• _TASK DESCRIPTION_: Translate this sentence from the aircraft text below into Spanish: "The maximum forward speed is lowest of all crafts."

• _TEXT SEGMENT_:

The reason why Stuntmen pilots usually choose this weak beam weapon is that it allows them to shoot at the enemy although in that extremely high speed they don't have time to aim the fighter's nose precisely.
Apache Helicopoter
As a helicopter, it has unique flight properties: can hover in the air, fly forward, slowly backward, (maybe even to the side??). Rather prone to damage when hitting the rock or harsh landing, but with its zero minimal speed it is easier to land softly.
Very good to land and rescue in hilly terrain. The flight properties make it much easier (than for planes) to descend lower among the hills to be exposed to fewer turrets, or to hiding behind a mountain from a turret. Good maneuverability, medium to high vulnerability by enemy fire. The maximum forward speed is lowest of all crafts. Lowest space for weapons.
Default weapon: Four very fast-firing machine guns of kinetic (nonexplosive) projectiles, which are much weaker than those of Valkyrie and they also need a precise hit - but helicopter's forward-backward maneuverability makes it easier to aim.
A technical remark: Luke will probably not want to implement a completely different control for helicopter (where increasing engine thurst causes it to climb higher, while a forward speed is achieved by aiming the nose lower) - and also most players would probably not like it. But I think that current remake 1.0.0 (modified by allowing a small backward thurst) can be a good approximation of a chopper - not perfect (because this approximation cannot climb or descend vertically without extreme nose angle or without using L key) but fully satisfactory. Also, someone can have better idea than me how to make this work - there is surely more than one good answer.
Averagus Fighter
A mediocre fighter with all attributes having an average value: minimal and maximal velocity a bit better than Colossus bomber; a cannon with firing rate between that of Colossus and Valkyrie, etc...
I'm not sure whether to include this craft at all, because this is the average while all previous crafts had some extreme weak and strong aspects. Some players might be tempted to use it in order to avoid dilemmas which craft to choose. I think this could be solved by
- either making the Averagus a bit worse (for an average mission) than the other crafts.

• _SUPPLIED RECORDS_:
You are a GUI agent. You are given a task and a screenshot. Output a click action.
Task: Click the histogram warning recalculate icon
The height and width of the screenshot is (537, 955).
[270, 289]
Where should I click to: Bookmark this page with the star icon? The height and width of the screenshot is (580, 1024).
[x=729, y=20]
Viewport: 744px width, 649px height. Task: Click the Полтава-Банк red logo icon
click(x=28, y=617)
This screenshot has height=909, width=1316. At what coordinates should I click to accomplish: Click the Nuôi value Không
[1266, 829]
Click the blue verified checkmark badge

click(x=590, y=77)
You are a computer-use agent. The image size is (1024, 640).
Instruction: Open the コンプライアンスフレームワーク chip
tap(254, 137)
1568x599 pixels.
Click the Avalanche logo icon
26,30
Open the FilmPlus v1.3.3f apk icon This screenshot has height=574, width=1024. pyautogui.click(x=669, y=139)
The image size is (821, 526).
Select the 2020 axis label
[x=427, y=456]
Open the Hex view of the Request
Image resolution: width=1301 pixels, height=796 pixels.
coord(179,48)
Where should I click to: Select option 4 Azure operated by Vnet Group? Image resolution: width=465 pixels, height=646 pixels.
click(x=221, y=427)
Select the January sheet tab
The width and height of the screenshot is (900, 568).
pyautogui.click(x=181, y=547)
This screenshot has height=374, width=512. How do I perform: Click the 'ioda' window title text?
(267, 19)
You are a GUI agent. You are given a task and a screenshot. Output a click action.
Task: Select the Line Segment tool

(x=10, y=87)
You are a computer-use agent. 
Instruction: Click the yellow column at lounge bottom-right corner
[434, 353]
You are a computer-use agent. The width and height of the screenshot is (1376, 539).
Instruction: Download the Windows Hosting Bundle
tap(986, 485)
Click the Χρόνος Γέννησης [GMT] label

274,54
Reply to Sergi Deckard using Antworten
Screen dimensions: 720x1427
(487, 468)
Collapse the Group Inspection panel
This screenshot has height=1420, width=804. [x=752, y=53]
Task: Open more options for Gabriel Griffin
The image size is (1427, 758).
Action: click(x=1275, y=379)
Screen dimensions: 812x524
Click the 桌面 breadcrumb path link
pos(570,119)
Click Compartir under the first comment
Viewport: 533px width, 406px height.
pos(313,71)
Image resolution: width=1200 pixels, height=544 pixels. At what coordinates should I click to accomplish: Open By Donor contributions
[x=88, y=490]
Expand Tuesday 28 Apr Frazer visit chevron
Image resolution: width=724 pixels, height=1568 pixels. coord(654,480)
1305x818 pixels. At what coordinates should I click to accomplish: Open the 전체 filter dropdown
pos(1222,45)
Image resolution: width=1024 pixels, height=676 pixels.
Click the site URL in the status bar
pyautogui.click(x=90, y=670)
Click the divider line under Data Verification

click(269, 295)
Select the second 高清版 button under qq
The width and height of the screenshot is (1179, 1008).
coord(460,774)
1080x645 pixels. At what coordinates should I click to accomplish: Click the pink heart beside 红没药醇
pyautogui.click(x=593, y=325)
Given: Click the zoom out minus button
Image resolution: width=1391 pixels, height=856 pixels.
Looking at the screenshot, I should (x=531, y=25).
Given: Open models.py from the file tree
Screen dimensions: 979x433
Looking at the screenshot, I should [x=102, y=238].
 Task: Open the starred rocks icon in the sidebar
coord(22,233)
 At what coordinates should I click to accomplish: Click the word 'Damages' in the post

• _YOUR SOLUTION_: La velocidad máxima hacia adelante es la más baja de todas las naves.